На обратной дороге Люся позвонила Николаю Ивановичу Январскому, музейному деду, и предложила ему встретить Новый год с Нинель-звездочкой.
— Ух ты, — воодушевился Николай Иванович. — Но что же ей подарить?
Вот черт!
Еще и подарки!
Несколько недель назад Люся заказала Нине Петровне прекрасный атласный халат, расшитый экзотическими цветами.
Но о Паше она вообще забыла!
Не до того ей было.
И что ему теперь дарить?
И надо ли?
Он наверняка тоже забыл об этом — последние недели выдались сумасшедшими.
Или не забыл?
Глава 40
В лифте Ветров сказал:
— Это ужасно, но у меня теперь всегда эрекция, когда я здесь.
— Что? — Люся, погруженная в суматошные мысли о подарке, не сразу сообразила, о чем идет речь. А потом вспомнила: их первый секс. — Серьезно? Ты не шутишь?

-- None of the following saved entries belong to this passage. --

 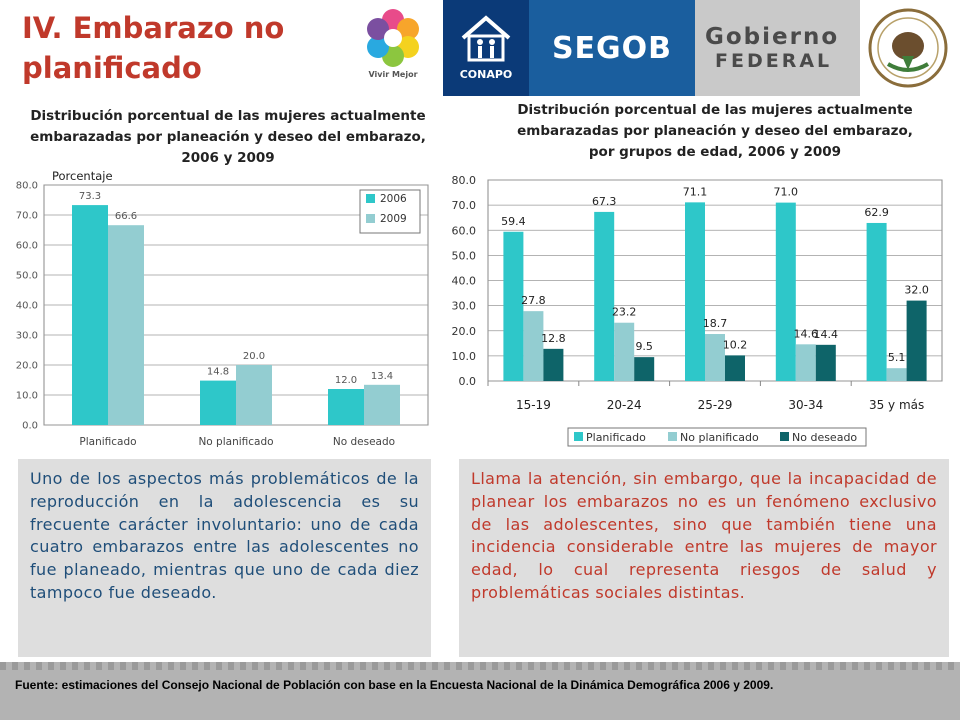 I want to click on data-label: 71.1, so click(x=696, y=192).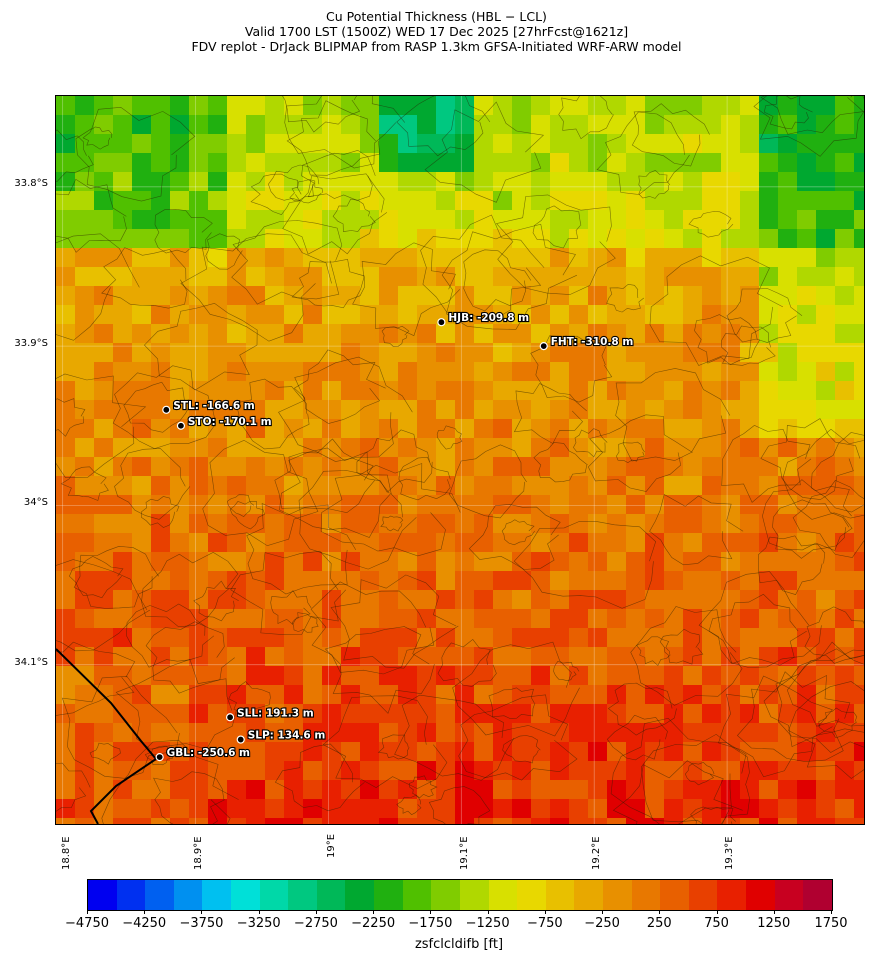  I want to click on station-marker-sto: STO: -170.1 m, so click(224, 422).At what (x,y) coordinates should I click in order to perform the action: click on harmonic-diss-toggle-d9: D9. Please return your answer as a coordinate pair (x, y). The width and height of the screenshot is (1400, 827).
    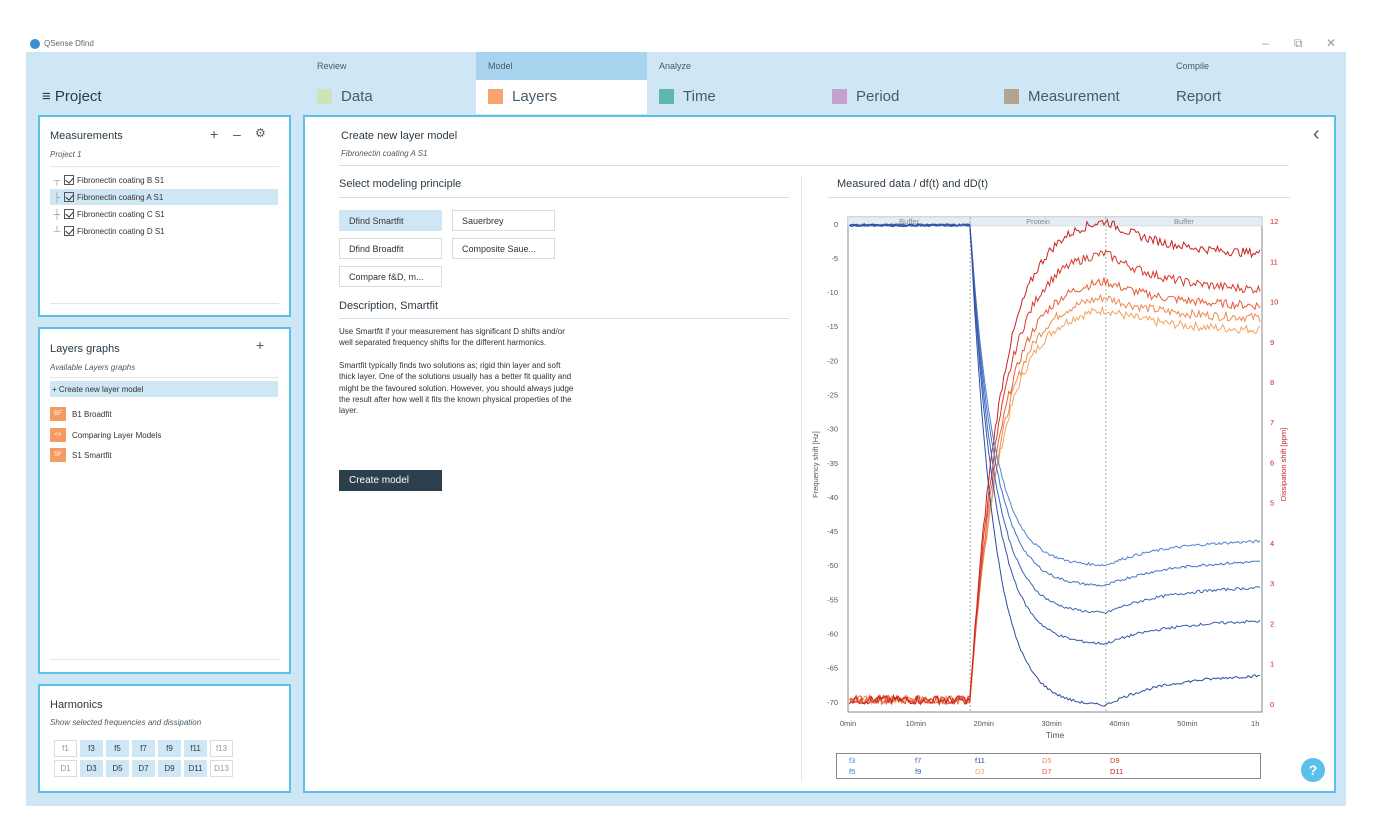
    Looking at the image, I should click on (170, 768).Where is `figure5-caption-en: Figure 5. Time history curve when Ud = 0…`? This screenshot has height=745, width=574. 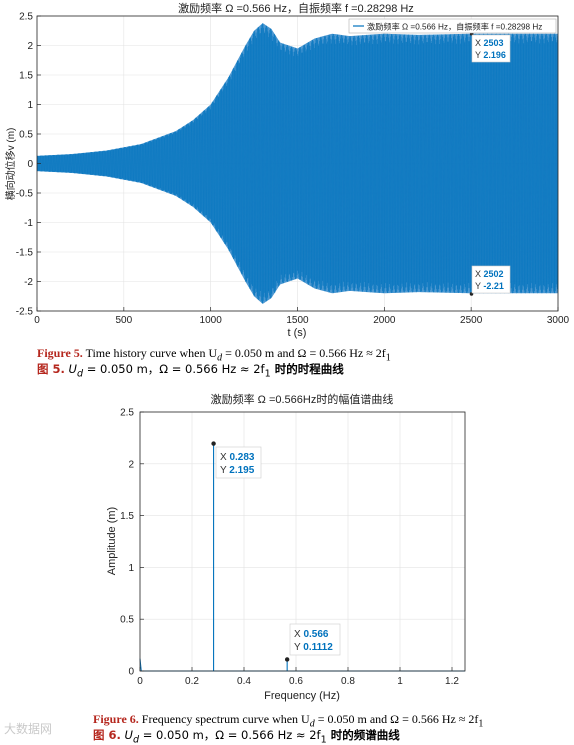
figure5-caption-en: Figure 5. Time history curve when Ud = 0… is located at coordinates (214, 354).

И она тут же полезла проверять.
Он хохотал и требовал, чтобы его не лапали.
У него есть права.
Он не какой-то там легкодоступный мужчина!
В квартиру они ввалились изрядно взбудораженными и с радостью обнаружили, что Нина Петровна ушла к себе.
В гостиной стояла елка.
Коробка с игрушками находилась на столике, но Нина Петровна не стала наряжать елку сама.

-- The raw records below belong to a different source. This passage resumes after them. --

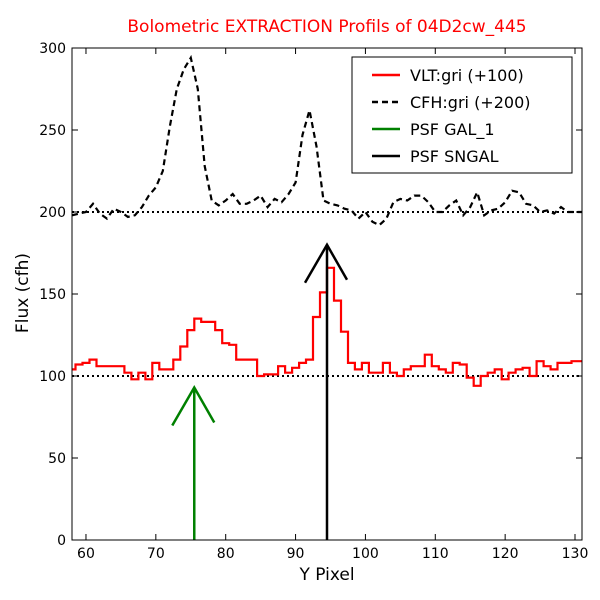 The height and width of the screenshot is (600, 600). I want to click on legend-label-1: CFH:gri (+200), so click(470, 102).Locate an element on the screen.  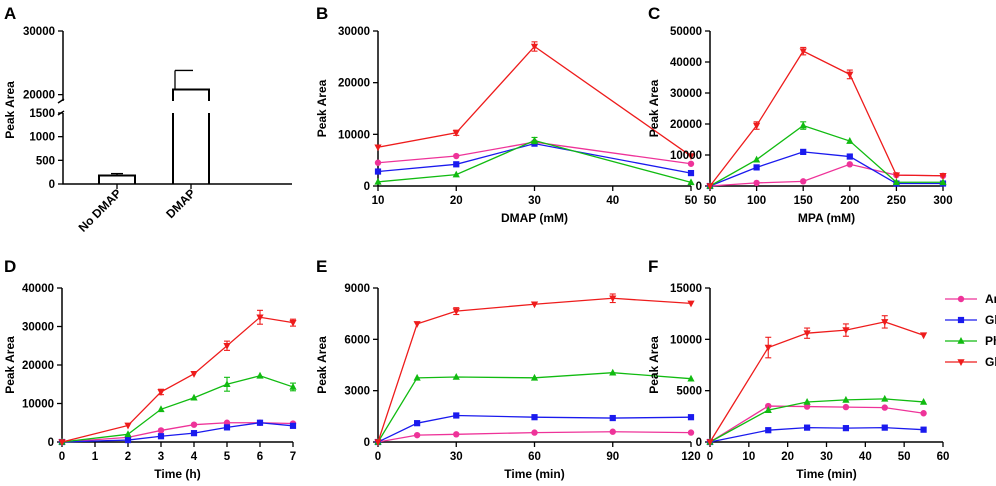
legend-item-phe: Phe is located at coordinates (970, 341).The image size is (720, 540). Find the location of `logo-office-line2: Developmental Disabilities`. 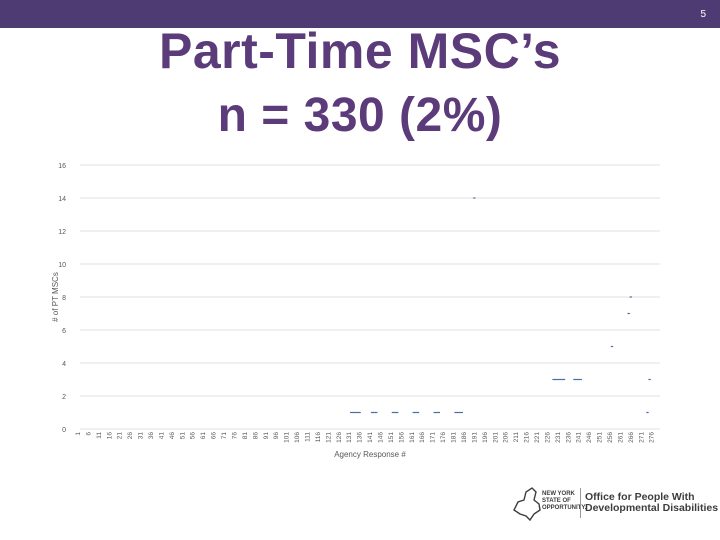

logo-office-line2: Developmental Disabilities is located at coordinates (652, 508).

Наверное, в этом был какой-то романтический подтекст, но Люсе некогда было в него вникать: она сразу утащила Пашку в спальню, потому что возня в лифте требовала вполне определенного продолжения.
Ей нравилось его тело, и даже повышенная волосатость приводила в восторг, странное дело. Люся гладила его плечи, проводила ладонями по животу, щекотала ямочки на внутренней стороне локтей. Она не собиралась спешить, выходной же, воскресенье, время для ленивых прелюдий.
Пашка не торопил, он умел считывать ее желания, умел быть властным и умел быть мягким, и это всегда резонировало с ее настроением. Сейчас Люсе хотелось нежности, и она охотно подставляла его губам всю себя, поражаясь той легкости и открытости, которую испытывала в постели с Ветровым. Не было никакого желания закрыться или защититься, никакой натянутости — она совершенно спокойно делала все, что ей вздумается, и позволяла делать что угодно ему.